クラウド活用法

ロスにて


昨日、とある勉強会で利用者企業の方々のお話を聞くことができて、色々と気付きがあった。

クラウドの活用法で面白いと思ったのが、冗長化とテスト環境。
企業システムの信頼性を高めるためには、システムの二重化といった冗長性が重要になる。しかし、冗長化の問題点は、システムの維持コストが膨大になるということ。普段寝ているだけのシステムをハードウェア的にもソフトウェア的にも維持管理するのは無駄が多い。
大昔、ボクがやっていたシステムのクラスタ案件などで、待機側のCPUが勿体無いからバックグラウンドでなにか仕事ができないか、というような話はよく聞いた。

クラウドの場合、大変素晴らしいことに運用系のシステムと全く同じ構成の待機系のシステムを構築して、ほとんど無料で寝かせておくことができる。
運用系システムがアプリケーションのバグでダウンした場合でもデータセンターごとダウンした場合でさえも、眠らせておいた待機系にそのまま切り替えるのは容易である。
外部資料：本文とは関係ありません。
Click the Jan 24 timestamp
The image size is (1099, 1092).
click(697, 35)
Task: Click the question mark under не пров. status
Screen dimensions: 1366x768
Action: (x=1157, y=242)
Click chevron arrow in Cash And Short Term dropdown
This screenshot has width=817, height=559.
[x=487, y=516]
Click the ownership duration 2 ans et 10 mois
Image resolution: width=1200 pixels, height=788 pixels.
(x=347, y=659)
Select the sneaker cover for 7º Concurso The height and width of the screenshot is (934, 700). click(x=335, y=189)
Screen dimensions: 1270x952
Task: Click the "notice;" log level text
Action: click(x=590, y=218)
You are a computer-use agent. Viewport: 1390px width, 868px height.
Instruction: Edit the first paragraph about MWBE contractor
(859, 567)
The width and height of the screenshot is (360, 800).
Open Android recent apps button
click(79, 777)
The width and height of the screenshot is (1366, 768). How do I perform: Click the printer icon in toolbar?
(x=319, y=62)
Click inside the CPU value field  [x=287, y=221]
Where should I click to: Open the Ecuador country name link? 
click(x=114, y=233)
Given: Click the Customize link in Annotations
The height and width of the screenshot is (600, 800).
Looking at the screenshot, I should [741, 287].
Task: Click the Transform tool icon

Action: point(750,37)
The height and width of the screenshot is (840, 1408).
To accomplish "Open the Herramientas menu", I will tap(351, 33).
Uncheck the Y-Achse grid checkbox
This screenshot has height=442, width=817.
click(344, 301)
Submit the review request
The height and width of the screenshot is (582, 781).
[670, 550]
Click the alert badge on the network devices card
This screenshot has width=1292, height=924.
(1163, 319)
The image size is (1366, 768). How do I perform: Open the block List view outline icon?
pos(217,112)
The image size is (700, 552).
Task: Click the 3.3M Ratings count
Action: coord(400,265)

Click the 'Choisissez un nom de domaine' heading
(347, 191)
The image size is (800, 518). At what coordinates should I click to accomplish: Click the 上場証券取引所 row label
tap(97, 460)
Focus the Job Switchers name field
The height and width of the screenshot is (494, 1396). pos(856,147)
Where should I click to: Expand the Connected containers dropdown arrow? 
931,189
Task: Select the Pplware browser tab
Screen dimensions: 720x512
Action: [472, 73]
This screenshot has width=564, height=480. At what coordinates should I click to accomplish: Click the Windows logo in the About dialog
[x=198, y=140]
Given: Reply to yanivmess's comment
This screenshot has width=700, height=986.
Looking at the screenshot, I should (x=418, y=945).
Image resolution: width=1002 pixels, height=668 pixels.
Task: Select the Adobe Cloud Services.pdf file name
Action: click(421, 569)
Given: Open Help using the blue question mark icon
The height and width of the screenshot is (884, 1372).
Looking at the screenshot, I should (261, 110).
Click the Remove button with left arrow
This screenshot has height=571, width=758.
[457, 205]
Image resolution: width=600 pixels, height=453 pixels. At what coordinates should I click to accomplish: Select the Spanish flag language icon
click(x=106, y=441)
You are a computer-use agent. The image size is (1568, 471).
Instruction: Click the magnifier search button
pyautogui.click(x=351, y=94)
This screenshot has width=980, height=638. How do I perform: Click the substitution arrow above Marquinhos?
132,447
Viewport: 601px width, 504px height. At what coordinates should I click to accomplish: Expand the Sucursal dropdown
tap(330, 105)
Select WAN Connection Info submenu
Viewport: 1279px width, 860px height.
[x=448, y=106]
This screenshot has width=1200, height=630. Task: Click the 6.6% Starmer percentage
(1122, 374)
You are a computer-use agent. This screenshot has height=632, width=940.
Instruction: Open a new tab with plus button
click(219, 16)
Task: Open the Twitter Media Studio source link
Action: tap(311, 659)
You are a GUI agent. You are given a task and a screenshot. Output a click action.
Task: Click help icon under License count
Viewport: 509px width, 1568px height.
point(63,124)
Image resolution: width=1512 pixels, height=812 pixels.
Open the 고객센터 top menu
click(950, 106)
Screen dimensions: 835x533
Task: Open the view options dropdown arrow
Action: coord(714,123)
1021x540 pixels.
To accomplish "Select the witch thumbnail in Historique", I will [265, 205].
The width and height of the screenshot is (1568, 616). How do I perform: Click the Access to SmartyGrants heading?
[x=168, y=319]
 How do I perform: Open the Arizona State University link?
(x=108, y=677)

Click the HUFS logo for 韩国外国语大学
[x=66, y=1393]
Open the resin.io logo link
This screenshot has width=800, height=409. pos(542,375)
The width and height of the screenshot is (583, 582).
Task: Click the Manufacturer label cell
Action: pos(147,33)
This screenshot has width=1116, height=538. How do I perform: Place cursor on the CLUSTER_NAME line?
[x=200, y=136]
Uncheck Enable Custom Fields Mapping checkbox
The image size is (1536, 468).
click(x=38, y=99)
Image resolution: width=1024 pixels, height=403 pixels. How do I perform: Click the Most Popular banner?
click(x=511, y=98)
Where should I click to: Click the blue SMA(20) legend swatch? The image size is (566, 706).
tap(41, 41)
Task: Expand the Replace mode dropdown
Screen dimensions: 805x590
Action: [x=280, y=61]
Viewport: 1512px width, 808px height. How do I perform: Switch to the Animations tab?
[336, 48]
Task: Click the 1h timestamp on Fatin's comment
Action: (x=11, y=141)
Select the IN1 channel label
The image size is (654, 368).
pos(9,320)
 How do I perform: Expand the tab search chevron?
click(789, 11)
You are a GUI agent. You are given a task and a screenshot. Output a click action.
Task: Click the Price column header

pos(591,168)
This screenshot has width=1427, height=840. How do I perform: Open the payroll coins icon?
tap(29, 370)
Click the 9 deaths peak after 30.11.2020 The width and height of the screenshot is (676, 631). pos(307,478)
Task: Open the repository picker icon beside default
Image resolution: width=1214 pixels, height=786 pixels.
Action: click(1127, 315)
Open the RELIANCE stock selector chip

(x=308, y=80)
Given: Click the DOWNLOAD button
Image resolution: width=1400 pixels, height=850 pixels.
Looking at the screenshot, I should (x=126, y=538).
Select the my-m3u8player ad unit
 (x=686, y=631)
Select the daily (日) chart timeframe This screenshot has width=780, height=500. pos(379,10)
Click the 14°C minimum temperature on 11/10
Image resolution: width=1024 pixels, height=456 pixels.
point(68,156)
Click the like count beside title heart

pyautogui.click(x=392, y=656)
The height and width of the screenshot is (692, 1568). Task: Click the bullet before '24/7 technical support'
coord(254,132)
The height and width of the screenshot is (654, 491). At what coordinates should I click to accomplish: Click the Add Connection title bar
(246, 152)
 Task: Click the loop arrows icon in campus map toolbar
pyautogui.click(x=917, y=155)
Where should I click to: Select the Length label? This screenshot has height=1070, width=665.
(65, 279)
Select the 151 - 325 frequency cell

立ち上がり時の急激な負荷も、クラウド的なスケールアウトで難なくさばくことができるだろう。
待機的のさらに待機系といった二重三重の備えも簡単に仕込んでおくことができる。

ちょっと思いついたのは、保守作業中の限定運用。
通常は保守作業中にはシステムを停止して「保守作業中です」というページの表示に切り替えることになるけれど、クラウド・アプリケーションでは、待機系に制御を切り替え、read-onlyで運用することは可能だろう。頑張れば、エントリの投入まで予約という形で受け付けることができるかもしれない。
こういった運用を可能にすることで、利用者の体感的な可用性を向上させることができる。

大規模な企業システムでは、テスト環境、デバッグ環境の構築も頭の痛い問題である。
ボクの経験でも、お客さんのところで数十台構成で構築しているシステムの障害を、手元の数台のマシンでは再現させることができず難儀したことが多々ある。
また、テスト環境の構築にはとても大きな手間がかかるけれど、数台のマシンで回していくためには、構築した環境を泣く泣く潰していく、ということになってしまう。再度同じテスト環境に戻すのには相応の工数がかかるので、このコストはバカにならない。
大規模システムでは、1つのテスト環境に複数のテスターが相乗りするために、テスト環境の状態の管理、データベースへのデータの移入、競合の調整、負荷テストや連続運転テストのスケジューリングの問題も発生する。
理想は1テスター、1環境だけれど、マシンのコストからは当然そのような贅沢はありえない。

こういった問題も、クラウドでは自然に解消する。
一度構築したテスト環境は、データベースの状態も含めて次に使う時まで、気楽に寝かせておくことができるし、テスト環境の複製も簡単にできる。大規模環境であってもテスターごと、開発者ごとにテスト環境、デバッグ環境を用意することができるのは、開発現場としては革命的なインパクトがあるはず。
改めて考えてみると、クラウドとは大規模システムの開発者にとっては夢のような環境である。

クラウドの利点として運用コストの(劇的な)低減ということがよく言われるけれど、開発や運用に関しての、このような利便性向上のメリットについても強調しておきたい。